Chapter 3: Exploring Your Data with Tables and Visuals
“If you can’t explain it simply, you don’t understand it well enough.” — Albert Einstein
We are going to take what we’ve learned from the previous two chapters and use them together to have simple but powerful ways to understand your data. This chapter will be split into two sections:
- Descriptive Statistics
- Visualizations
The two go hand-in-hand in understanding what is happening in your data before you attempt any modeling procedures. We are often most interested in three things when exploring our data: understanding distributions, understanding relationships, and looking for outliers or errors.
Descriptive Statistics
Several methods of discovering descriptives in a succinct way have been developed for R
. My favorite (full disclosure: it is one that I made so I may be biased) is the table1
function in the furniture
package.
This function has been designed to be simple and complete. It produces a well-formatted table that you can easily export and use as a table in a report or article.15 We’ll use the df
object we created in Chapter 2.
Let’s get descriptive statistics for five of the variables: asthma, race, depression, family size, and sedentary behavior.
#library(furniture)
df %>%
table1(asthma, race, dep, famsize, sed)
##
## ──────────────────────────────────────
## Mean/Count (SD/%)
## n = 4437
## asthma
## No Asthma 3774 (85.1%)
## Asthma 663 (14.9%)
## race
## MexicanAmerican 392 (8.8%)
## OtherHispanic 442 (10%)
## White 1733 (39.1%)
## Black 1161 (26.2%)
## Other 709 (16%)
## dep
## 3.2 (4.5)
## famsize
## 2.7 (1.5)
## sed
## 369.3 (201.2)
## ──────────────────────────────────────
This quickly gives you means and standard deviations or counts and percentages.

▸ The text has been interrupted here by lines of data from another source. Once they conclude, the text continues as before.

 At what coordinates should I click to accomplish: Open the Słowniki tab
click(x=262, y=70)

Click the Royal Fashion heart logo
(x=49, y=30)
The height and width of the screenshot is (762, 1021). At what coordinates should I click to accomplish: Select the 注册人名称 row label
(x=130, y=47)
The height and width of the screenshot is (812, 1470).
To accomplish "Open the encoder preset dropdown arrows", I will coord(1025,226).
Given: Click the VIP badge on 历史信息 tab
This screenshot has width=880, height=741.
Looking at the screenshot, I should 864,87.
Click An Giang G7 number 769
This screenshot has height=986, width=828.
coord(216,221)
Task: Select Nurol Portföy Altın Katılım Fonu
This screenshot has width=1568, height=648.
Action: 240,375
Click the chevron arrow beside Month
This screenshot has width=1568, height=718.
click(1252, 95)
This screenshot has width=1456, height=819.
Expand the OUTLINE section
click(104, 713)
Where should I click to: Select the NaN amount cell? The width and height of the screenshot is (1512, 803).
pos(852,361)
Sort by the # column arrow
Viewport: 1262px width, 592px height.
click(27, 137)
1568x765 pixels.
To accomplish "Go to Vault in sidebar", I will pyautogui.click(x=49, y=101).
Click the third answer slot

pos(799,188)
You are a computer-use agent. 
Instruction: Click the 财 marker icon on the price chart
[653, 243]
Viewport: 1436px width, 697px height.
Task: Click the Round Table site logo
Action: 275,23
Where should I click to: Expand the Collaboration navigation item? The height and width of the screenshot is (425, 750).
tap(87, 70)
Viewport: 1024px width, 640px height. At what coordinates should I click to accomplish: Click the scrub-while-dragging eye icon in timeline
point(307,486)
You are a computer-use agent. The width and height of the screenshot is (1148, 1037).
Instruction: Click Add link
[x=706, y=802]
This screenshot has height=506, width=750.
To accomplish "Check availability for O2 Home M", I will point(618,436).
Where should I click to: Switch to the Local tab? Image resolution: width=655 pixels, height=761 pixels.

The code below shows the means/standard devaitions or counts/percentages by a grouping variable—in this case, asthma
.
df %>%
group_by(asthma) %>%
table1(race, dep, famsize, sed)
##
## ────────────────────────────────────────────────
## asthma
## No Asthma Asthma
## n = 3774 n = 663
## race
## MexicanAmerican 350 (9.3%) 42 (6.3%)
## OtherHispanic 380 (10.1%) 62 (9.4%)
## White 1453 (38.5%) 280 (42.2%)
## Black 958 (25.4%) 203 (30.6%)
## Other 633 (16.8%) 76 (11.5%)
## dep
## 3.0 (4.3) 4.4 (5.2)
## famsize
## 2.7 (1.5) 2.6 (1.5)
## sed
## 365.2 (201.1) 392.4 (200.0)
## ────────────────────────────────────────────────
We can also test for differences by group as well.
df %>%
group_by(asthma) %>%
table1(race, dep, famsize, sed,
test = TRUE)
##
## ────────────────────────────────────────────────────────
## asthma
## No Asthma Asthma P-Value
## n = 3774 n = 663
## race <.001
## MexicanAmerican 350 (9.3%) 42 (6.3%)
## OtherHispanic 380 (10.1%) 62 (9.4%)
## White 1453 (38.5%) 280 (42.2%)
## Black 958 (25.4%) 203 (30.6%)
## Other 633 (16.8%) 76 (11.5%)
## dep <.001
## 3.0 (4.3) 4.4 (5.2)
## famsize 0.496
## 2.7 (1.5) 2.6 (1.5)
## sed 0.001
## 365.2 (201.1) 392.4 (200.0)
## ────────────────────────────────────────────────────────
Several other options exist for you to play around with, including obtaining medians and ranges and removing a lot of the white space of the table.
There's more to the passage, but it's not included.